Obviously I had to answer this question, for two reasons:

1) I love winning contests! Who doesn’t? And these startup Twitter contests have the best odds if you’re one of the few thousand followers that they have at the moment of their contest — FACT!

2) I’ve been on the Amy waitlist for months prior to finding out about the contest.

FLASHBACK

Back in February, I had set up a meeting with a successful entrepreneur and I had my first interaction with Amy. All was well and good, and for me my original interaction went so smoothly I honestly didn’t even know she was a machine. A week prior to our meeting, the host had to reschedule and lo-and-behold I see at the bottom of the screen

As a naturally curious tech enthusiast, I had to find out what black magic had been casted over me! If you haven’t yet, spend some time to learn about Amy. If you don’t sign up for the waiting list after that, then I’m not sure if you actually read what Amy can do.

Now, let’s fast-forward a few weeks, and I tweet out my response to x.ai.

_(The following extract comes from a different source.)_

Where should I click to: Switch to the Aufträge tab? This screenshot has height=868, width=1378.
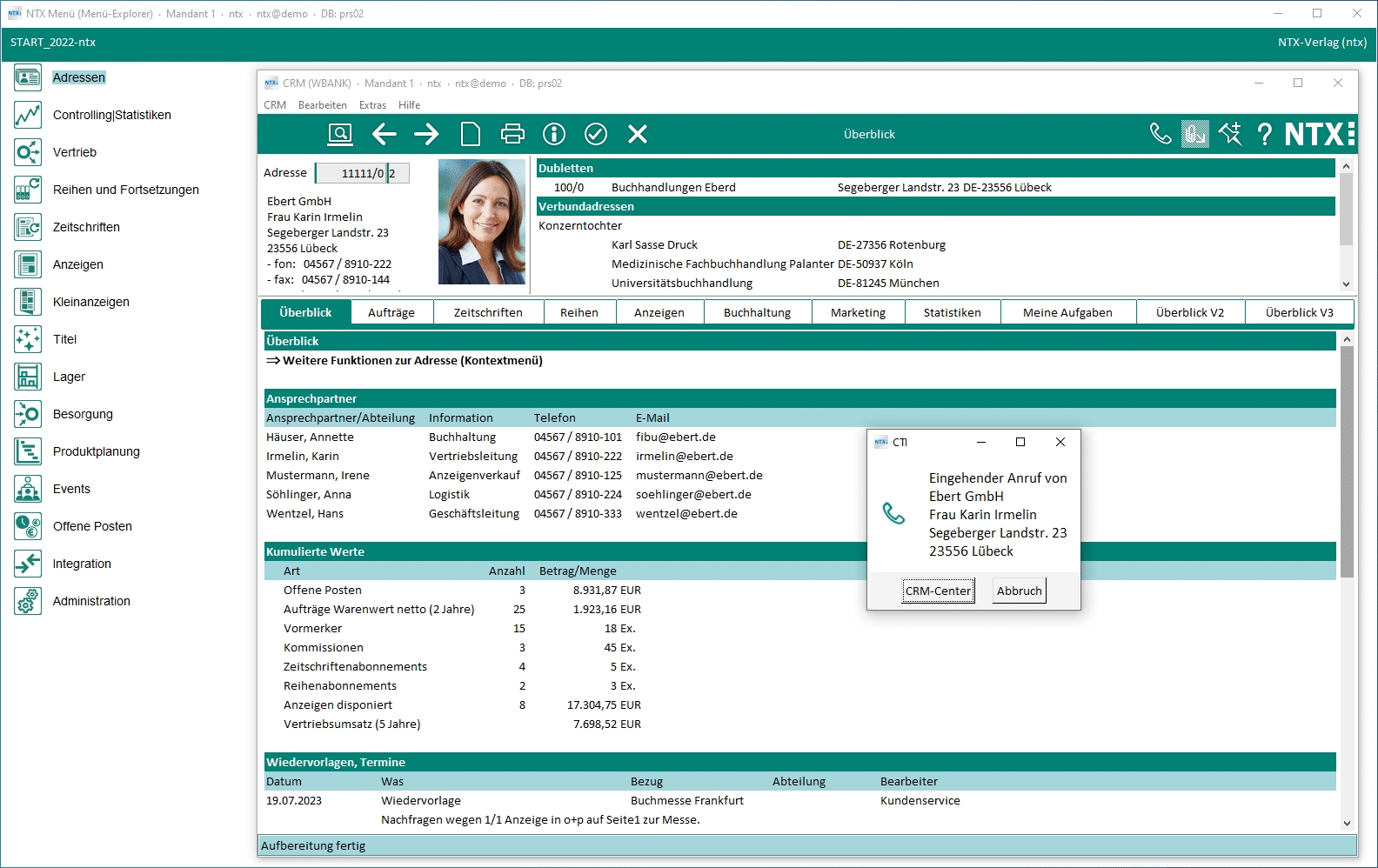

And what do you know, I get two tickets to see the movie and my own personal assistant. My life has never been the same, and Amy is my new best friend.

Since we’re an experience design agency, we had to test this technology to the fullest, so I set up multiple meetings, drinks, and coffees with the help of my colleagues to see where Amy would fail us. If it were an actual assistant handling all of this it would have been scheduling hell! We tested reschedules, venue changes, moving the meeting up a few hours, adding guests, and even rearranging a whole day of meetings. You name it, and we probably gave it a go! For the most part, she performed flawlessly. There was one instance where a guest wanted to change the location of a meeting and Amy pushed forward with scheduling my preference, but otherwise I had no issues.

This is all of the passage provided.